Chapter 1. Introduction


This guide provides information about constructing a spine-leaf network topology for your Red Hat OpenStack Platform environment. This includes a full end-to-end scenario and example files to help replicate a more extensive network topology within your own environment.

1.1. Spine-leaf networking

Red Hat OpenStack Platform has a composable network architecture that you can use to adapt your networking to the routed spine-leaf data center topology. In a practical application of routed spine-leaf, a leaf is represented as a composable Compute or Storage role usually in a data center rack, as shown in Figure 1.1, “Routed spine-leaf example”. The Leaf 0 rack has an undercloud node, Controller nodes, and Compute nodes. The composable networks are presented to the nodes, which have been assigned to composable roles. The following diagram contains the following configuration:

  • The StorageLeaf networks are presented to the Ceph storage and Compute nodes.
  • The NetworkLeaf represents an example of any network you might want to compose.

Figure 1.1. Routed spine-leaf example

OpenStack Spine Leaf 466050 0218 routed

1.2. Spine-leaf network topology

The spine-leaf scenario takes advantage of OpenStack Networking (neutron) functionality to define multiple subnets within segments of a single network.

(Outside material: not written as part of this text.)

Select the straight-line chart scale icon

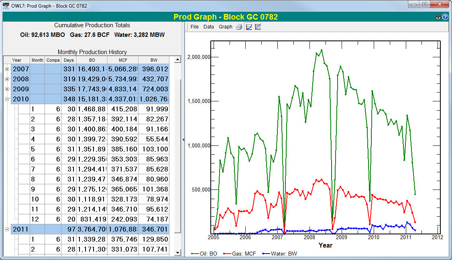click(258, 27)
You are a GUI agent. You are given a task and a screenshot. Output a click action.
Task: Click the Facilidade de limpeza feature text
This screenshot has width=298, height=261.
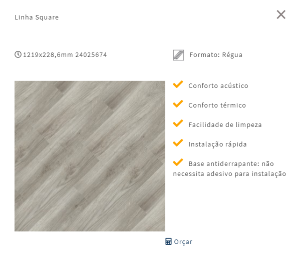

Each network uses a base network which acts as Leaf 0. The director creates Leaf 1 and Leaf 2 subnets as segments of the main network.

This scenario uses the following networks:

Table 1.1. Leaf 0 Networks (base networks)
NetworkRoles attachedSubnet

Provisioning / Ctlplane / Leaf0

Controller, ComputeLeaf0, CephStorageLeaf0

192.168.10.0/24

Storage

Controller, ComputeLeaf0, CephStorageLeaf0

172.16.0.0/24

StorageMgmt

Controller, CephStorageLeaf0

172.17.0.0/24

InternalApi

Controller, ComputeLeaf0

172.18.0.0/24

Tenant

Controller, ComputeLeaf0

172.19.0.0/24

External

Controller, ComputeLeaf0

10.1.1.0/24

Table 1.2. Leaf 1 Networks
NetworkRoles attachedSubnet

Provisioning / Ctlplane / Leaf1

ComputeLeaf1, CephStorageLeaf1

192.168.11.0/24

StorageLeaf1

ComputeLeaf1, CephStorageLeaf1

172.16.1.0/24

StorageMgmtLeaf1

CephStorageLeaf1

172.17.1.0/24

InternalApiLeaf1

ComputeLeaf1

172.18.1.0/24

TenantLeaf1

ComputeLeaf1

172.19.1.0/24

Table 1.3. Leaf 2 Networks
NetworkRoles attachedSubnet

Provisioning / Ctlplane / Leaf2

ComputeLeaf2, CephStorageLeaf2

192.168.12.0/24

StorageLeaf2

ComputeLeaf2, CephStorageLeaf2

172.16.2.0/24

StorageMgmtLeaf2

CephStorageLeaf2

172.17.2.0/24

InternalApiLeaf2

ComputeLeaf2

172.18.2.0/24

TenantLeaf2

ComputeLeaf2

172.19.2.0/24

OpenStack Spine Leaf 466050 0218 API network

1.3. Spine-leaf requirements

To deploy the overcloud on a network with a L3 routed architecture, complete the following prerequisite steps:

Layer-3 routing
Configure the routing of the network infrastructure to enable traffic between the different L2 segments. You can configure this routing statically or dynamically.
DHCP-Relay
Each L2 segment not local to the undercloud must provide dhcp-relay. You must forward DHCP requests to the undercloud on the provisioning network segment where the undercloud is connected.
Note

The undercloud uses two DHCP servers. One for baremetal node introspection, and another for deploying overcloud nodes. Ensure that you read DHCP relay configuration to understand the requirements when you configure dhcp-relay.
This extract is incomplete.